The PE teacher who hated long hair made sure we got it thoroughly wet through in the showers after PE. If our hair wasn't dripping when we came out we would be sent back in to finish the job as he called it. He spent far too much time concerned about that.

Not many months before our O levels the headmaster played a part in one of our lessons one afternoon, taking part in a game of football with us for a reason that was never fully explained but I actually tackled him to the ground at one point which gave me a badge of honour among mates and a death stare from my PE teacher for daring to do it. Our headmaster was great and patted my back afterwards, came back and changed with us afterwards, sat chatting and watching us come and go showering, thankfully not doing so himself, and the regular PE teacher was suddenly on his best behaviour, maybe he was being assessed.
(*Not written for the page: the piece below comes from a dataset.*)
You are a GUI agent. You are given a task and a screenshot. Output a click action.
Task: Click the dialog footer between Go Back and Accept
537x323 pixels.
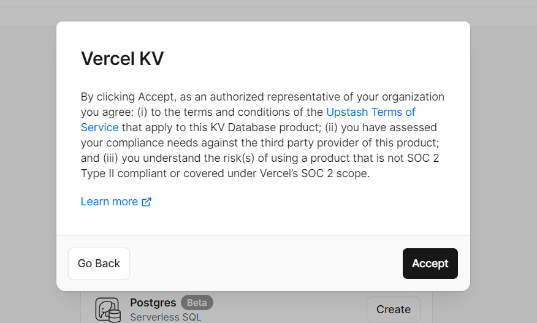[x=266, y=264]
Comment by: Sean M on 8th July 2023 at 01:43

No Ivan I don't think PE in pants was much of a thing by '94 like it was in my time in '74. But I knew my son did PE the same as me going shirtless because I remember being so interested in knowing how much it had changed or not when he went to the same primary as me and even shared a teacher or two who had hung around without moving on since my day. Nothing about it bothered me but perhaps if I'd been the father of a daughter I might have thought a bit more about it if they'd done the same as the girls did in my class in the seventies. I don't think I would have wanted my daughter in the 90's doing primary PE top free like girls did in my seventies class for a short time but it looks like seventies parents like mine didn't mind even their daughters doing the same as the sons at school at primary, presuming they even knew what went on in primary PE lessons. But my parents knew because they always asked and I always told them what I did at school.